Selected passage Block Start

A COVID-19 outbreak at St. Francis Xavier University in northeastern Nova Scotia has seen 21 people test positive for the virus so far, health officials said Wednesday.
“Public health is working with the university to prevent further spread,” the province said in a news release.
Meanwhile, the faculty union at the Antigonish, N.S., school told its membership that they can choose to hold upcoming exams online. “We are informing people that it’s their right to go online if they don’t feel safe in person,” union president Martin van Bommel said in an interview.
Van Bommel said the executive of the school’s Association of University Teachers made the suggestion after a meeting on Wednesday. “We can’t go against public health if it says it’s safe to be in person,” he said. “What we are saying is it’s an individual’s right to refuse to work if they don’t feel safe – it’s their right to move online.”
The university cancelled all classes Tuesday but said exams would begin as scheduled on Thursday.
Late Wednesday, the university said it will give students and faculty choices about exams.
Tim Hynes, academic vice-president and acting provost, said faculty can proceed with in-person exams, but if students are uncomfortable with that they can postpone the exam until January.
He said faculty can also move their exam online, or to a take-home format. Hynes added it will be at the discretion of each faculty member.
“The university has been in regular contact with Nova Scotia Public Health officials and they have assured us that proceeding with an in-person exam schedule can be done in a safe way,” he said in a release.
“However, we know that because of recent events, a number of students would not be able to attend in-person exams due to isolation requirements. We are also aware that some faculty and students are very uncomfortable taking part in these in-person exams settings despite reassurances from Public Health that it is safe to do so.”
University president Andy Hakin said in a statement Tuesday night that more cases were expected as health officials investigate and more testing is done.
“While we know that news of these new cases will cause anxiety, please be assured that university officials continue to work closely with Public Health to monitor the overall status of the outbreak,” he said.
The existence of a cluster was first reported Tuesday by provincial health officials, but no numbers were released. Officials reported a total of 34 new cases in the province Wednesday, but due to the daily reporting cutoff, only 12 of the cases connected to the university were included in the day’s total.
Dr. Robert Strang, chief medical officer of health, said Tuesday the cluster is related to the university’s ceremony Friday giving rings to the graduating class, as well as related social events held on and around the campus over the weekend.
Strang said the official events respected public health protocols requiring proof of vaccination and masking where necessary, but the province is investigating off-campus events that may not have complied with the rules. Premier Tim Houston said Tuesday that anyone caught violating the province’s health protection measures would be fined.
The union issued a news release Wednesday, saying it was deeply concerned with the lack of communication from the school’s administration around the outbreak. It said exposures might have happened not only on the weekend, but on Monday and Tuesday before classes were suspended.
“Now we’re getting an indication that there were exposures on campus as early as Dec. 1,” Van Bommel said.
He said over the years, the X-ring ceremony has become a “huge event” for the graduating class and associated family members. He estimated that at least 2,000 extra people were on campus for the event and noted there was a large party afterwards in the student union building and at various locations around the university.
Nova Scotia Health said its mobile testing unit was offering COVID-19 testing at the university’s Keating Centre on Wednesday and Thursday.
The province currently has 162 active cases of novel coronavirus with 11 people hospitalized due to an infection, including four patients in intensive care.

Selected passage Block End
Raw data Block Start

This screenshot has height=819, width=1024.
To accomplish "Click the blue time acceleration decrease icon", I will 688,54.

Raw data Block End
Raw data Block Start

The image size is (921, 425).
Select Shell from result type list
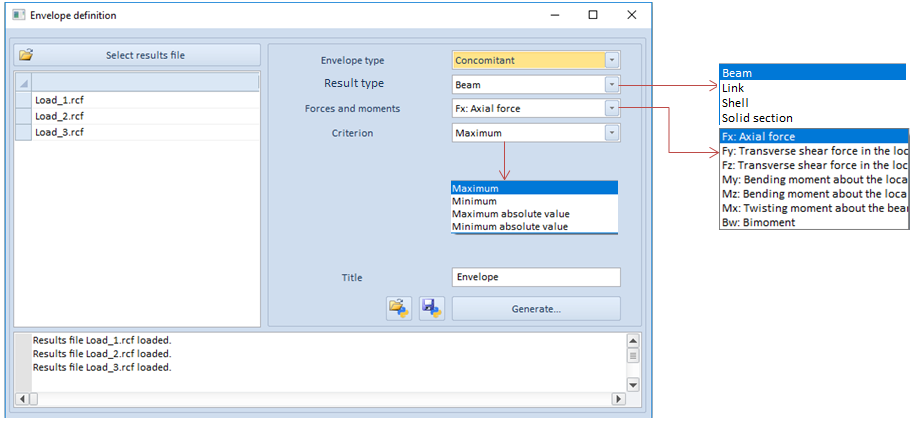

Raw data Block End

> _Prompt_:
Check each statement against the article on the COVID-19 outbreak at St. Francis Xavier University. For each one, answer yes or no and quote the words from the article that decide it.
1. The university cancelled all classes on Tuesday.
2. Strang said the official events did not require proof of vaccination.
3. All of the university-linked cases were counted in Wednesday's provincial total.

> _Solution_:
1. Yes: "The university cancelled all classes Tuesday"
2. No: "the official events respected public health protocols requiring proof of vaccination and masking where necessary"
3. No: "only 12 of the cases connected to the university were included in the day’s total"